Will and courage a prerequisite for hope

A year ago we celebrated Easter in Krakow, and Good Friday we visited the Auschwitz camp. Good Friday I have always thought as a gloomy day, so it was quite suitable to visit the infamous concentration camp.

The visit to Auschwitz and Birkenau was at the same time a travel back to the vivid stories by nuns from Poland in the sixties in St. Frans school in Tórshavn. It must have been well explained, because although I had not prepared for the visit, it was just as explained, and nothing unexpected occurred.

In particular I remembered the story on the priest Kolbe, who volunteered to take on the punishment for another prisoner. The punishment was to starve to death in the basement of one of the buildings in Auschwitz. We went to this basement, as a whole a gruesome place. However, a memorial was for the priest Kolbe in one of the cells, and this memorial enlightened the darkness all the way back to the school bench in the sixties in Tórshavn.

Memorial on the priest Maximilian Kolbe. Visitors were asked not to take pictures of the cell, so this is borrowed from the internet, from Dnalor 01 – Own work, CC BY-SA 3.0 at, https://commons.wikimedia.org/w/index.php?curid=38064226

The visit to Auschwitz and Birkenau was efficiently arranged. We were collected by mini-busses and drove to Auschwitz, where we were arranged in larger groups with tour guide, which in a quite militant way “herded” us as a controlled flock through Auschwitz, where we learned about the laboratory Auschwitz, which was the foundation for the “production unit” Birkenau. – No obstacles at all, and we allowed us to be herded with the flow from one building to another, and through passages along cells and rooms with exhibitions. It was not possible to stop, because there were so many people everywhere, and if we stopped, then those behind us pushed. In a way you got a sense of how it could have been being there.

On our way into the narrow passage, under the sign “Arbeit macht frei”. No better picture is of the herding of a human flock, because the circumstances weren’t there to take pictures from that angle.

It is scary to observe how easily we allow us to be herded, and allow things to pass, which we would have liked to stop by, but which do not fit into the human flow we are in. In Birkenau it seemed as there were more breathing space, probably because of the wider area, but it is even more gloomy than Auschwitz. When Birkenau was active it was crowded, because between 400-1000 prisoners lived in each barrack. The barracks were copies of German horse stables, that could take 51 horses. Here was large-scale operations, no hope and no respect. How can it be that things like this are accepted?

Here there was room for thousand prisoners, but only 51 horses.

A sort of comfort it is to see the memorial plaques that different countries have placed. However, when considering that since second world war there have been several genocides of different types and scales this comfort is rather ambiguous. What is it in us humans that allows things like this to happen, and is there any hope?

The English memorial plaque and warning to humanity.
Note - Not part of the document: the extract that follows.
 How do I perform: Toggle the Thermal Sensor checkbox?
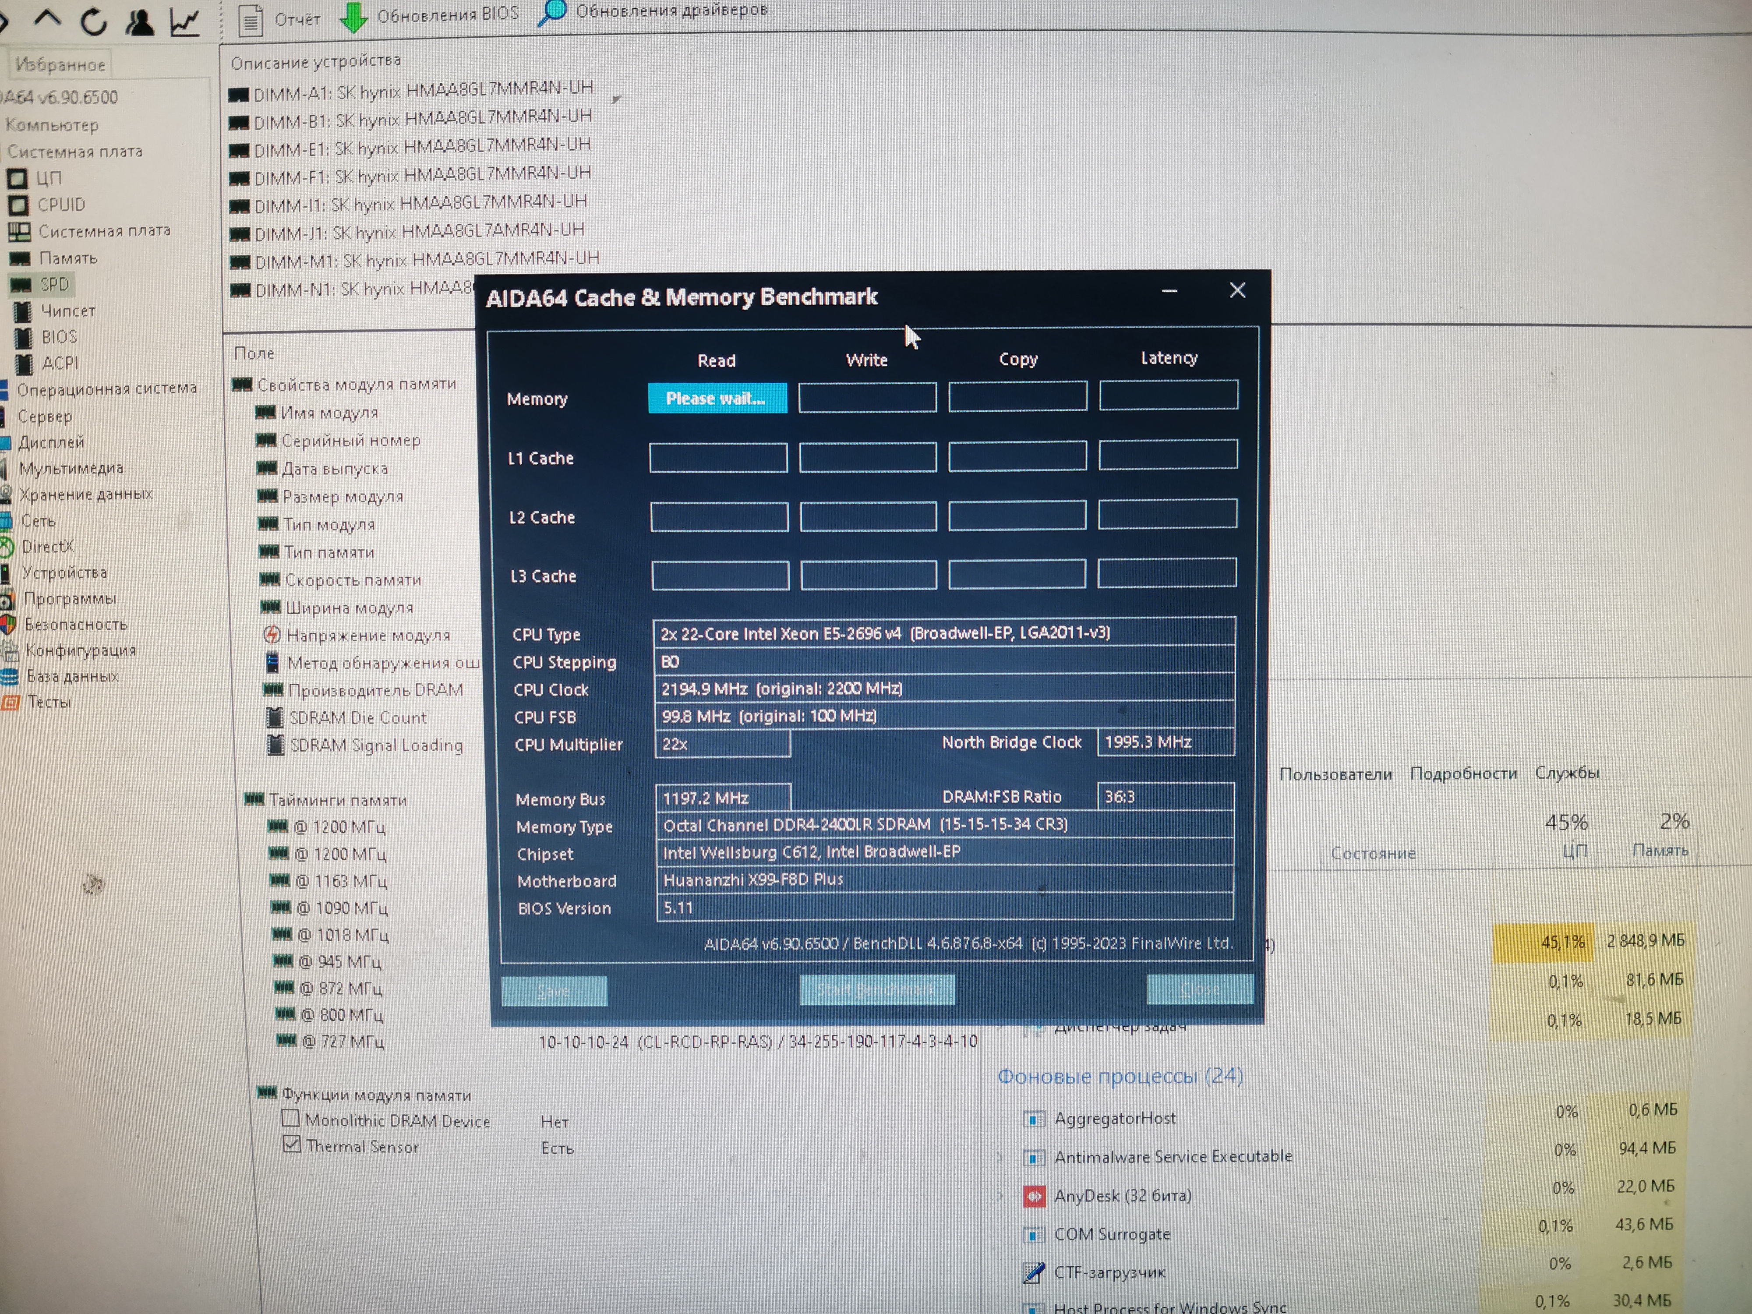pyautogui.click(x=291, y=1145)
When compared with fantasy stories who often are about the struggle between the evil and the good then in the stories it always turns out that there is hope, and in the hope lies that there are some people, that have the will to resistance, and courage to fight for what is right.

And these are also the stories on the concentration camps in Auschwitz. There are many stories on people in the area around the camps who did not accept how people were treated in the camps, but actively tried to help the prisoners. Many of them were captured and executed.

“Ludzie dobrej woli” or “People of good will” is a book in the memory of 1229 people from the area around the concentration camps who risked their lives in their commitment to the cause of aiding the prisoners.

The pope’s Easter message was on the same issue: We need to cooperate on our common goods, and at the same time we can not accept indifference, self-centredness and division. And we can’t allow us to forget those that right now are living under unbearable conditions such as war, poverty and diseases. The hope is that we care for them in our present time.